◆ **TRY IT**: Return every line below in which "dimensions" appears.

◆ **MATERIAL FOR THIS TASK**:
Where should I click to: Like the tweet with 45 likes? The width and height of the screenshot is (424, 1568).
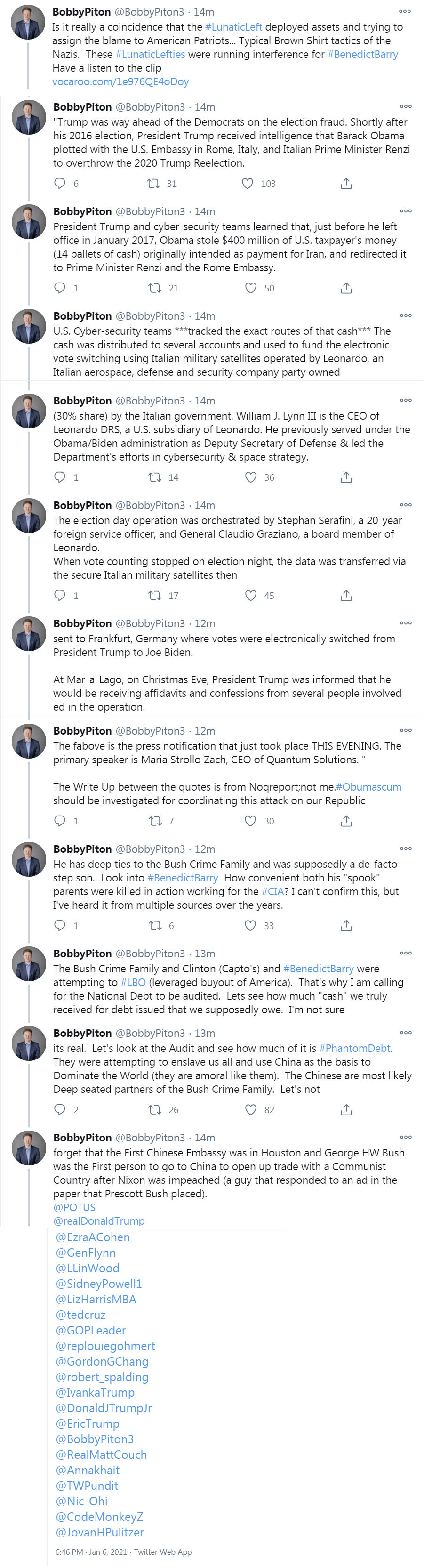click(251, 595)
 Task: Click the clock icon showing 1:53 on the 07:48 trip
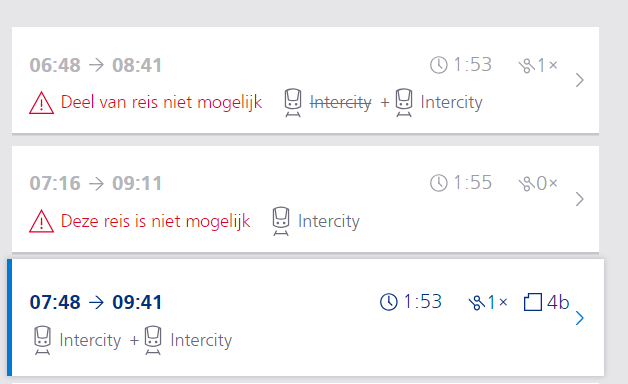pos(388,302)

...

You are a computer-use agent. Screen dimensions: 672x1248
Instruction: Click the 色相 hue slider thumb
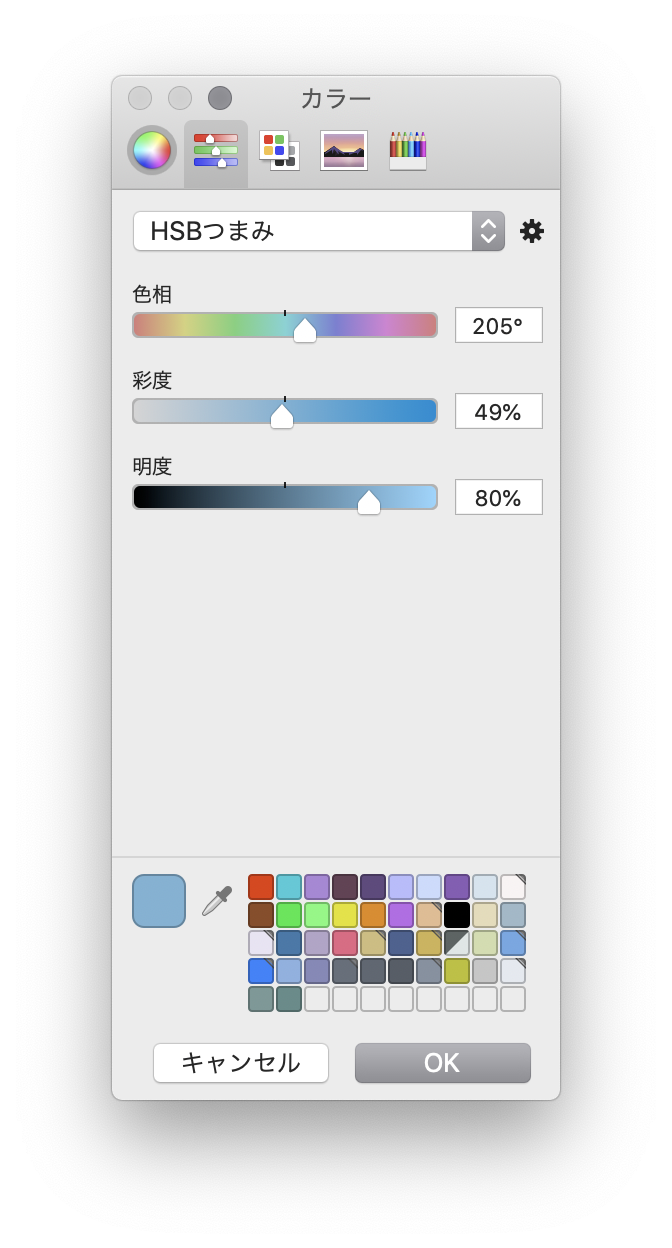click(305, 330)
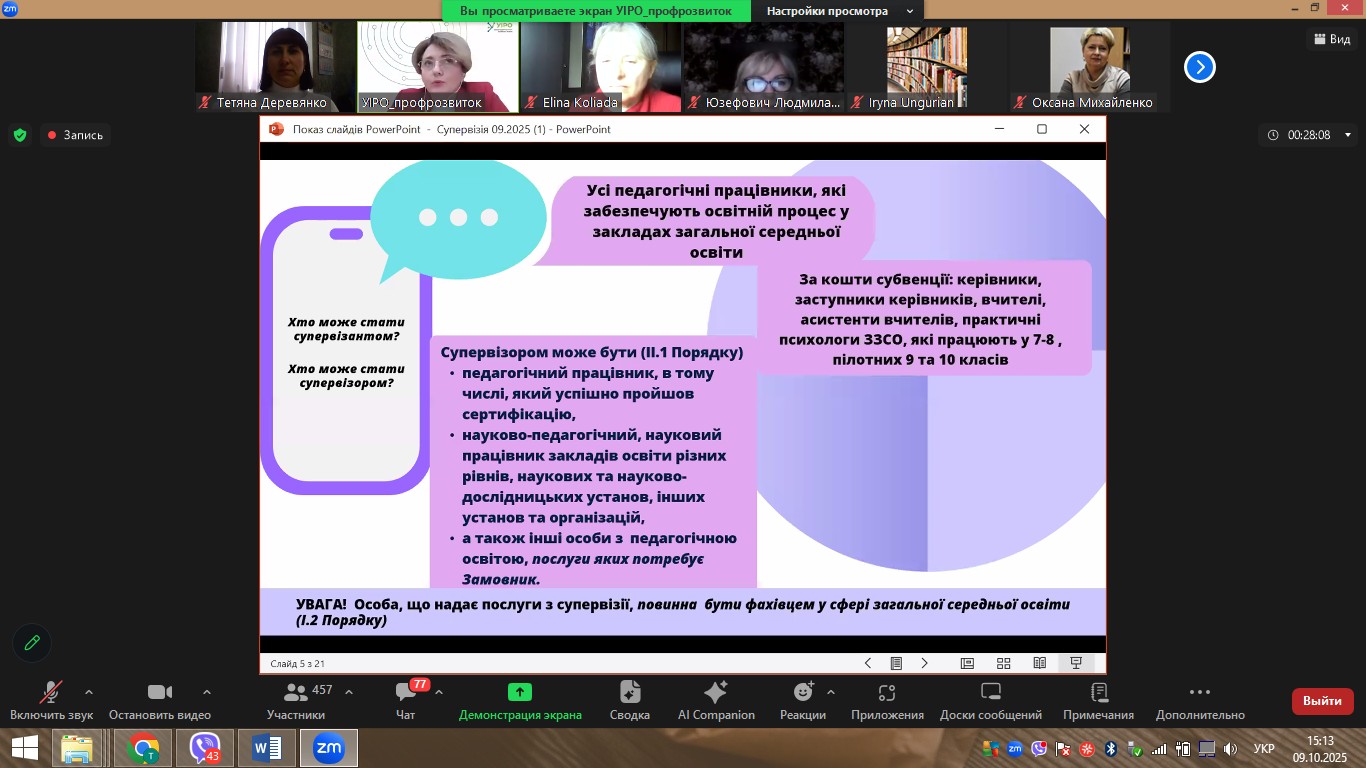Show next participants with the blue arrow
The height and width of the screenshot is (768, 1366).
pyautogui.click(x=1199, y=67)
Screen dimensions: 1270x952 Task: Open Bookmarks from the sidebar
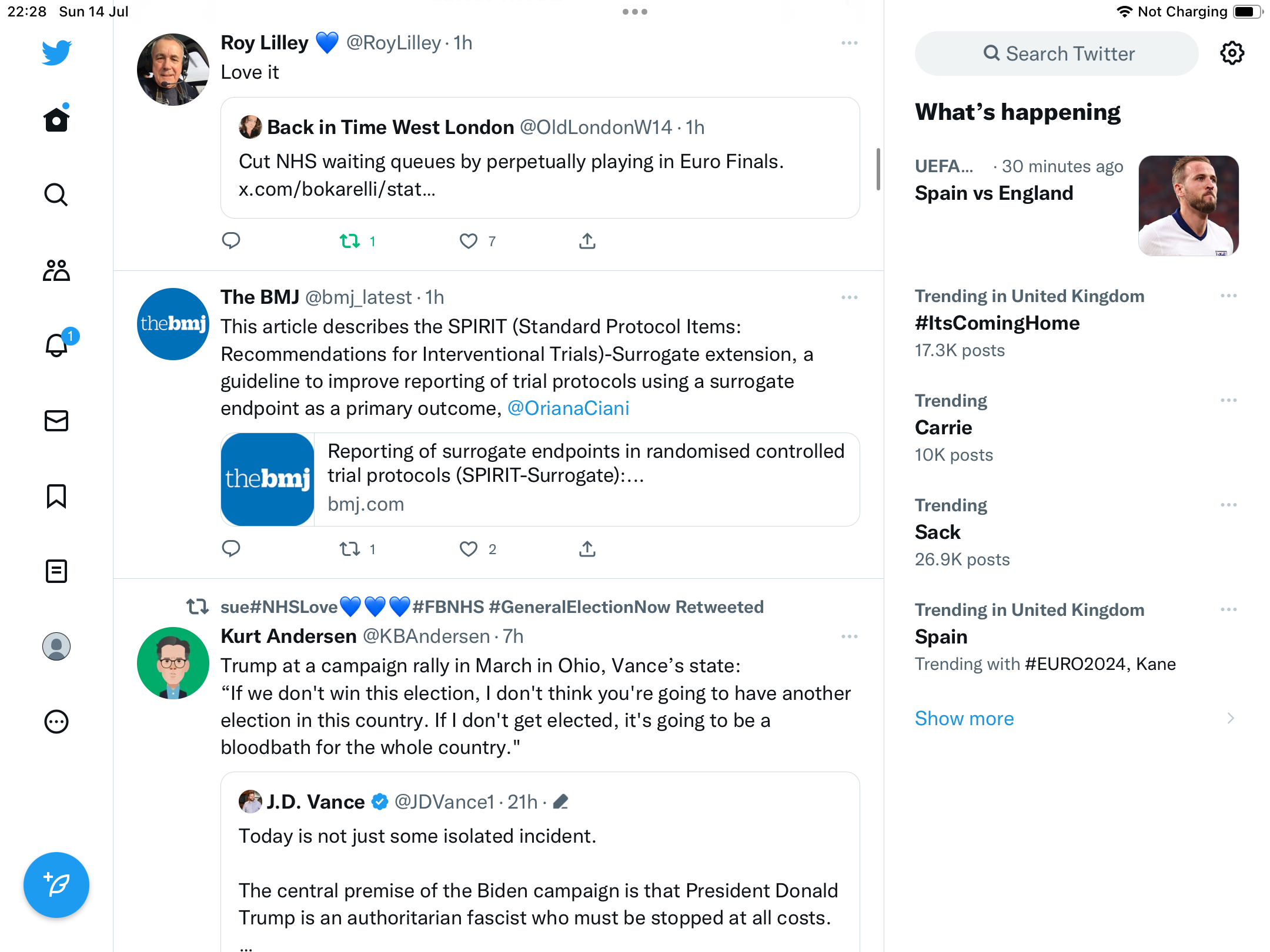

==

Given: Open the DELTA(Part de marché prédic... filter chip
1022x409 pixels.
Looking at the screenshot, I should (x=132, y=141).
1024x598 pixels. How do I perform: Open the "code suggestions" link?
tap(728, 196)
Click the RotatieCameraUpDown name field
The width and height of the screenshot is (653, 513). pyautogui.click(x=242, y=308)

◆ **PROBLEM SOLUTION**:
You are a computer-use agent. Screen dimensions: 672x1248
Screen dimensions: 1270x952 Task: Open Bookmarks from the sidebar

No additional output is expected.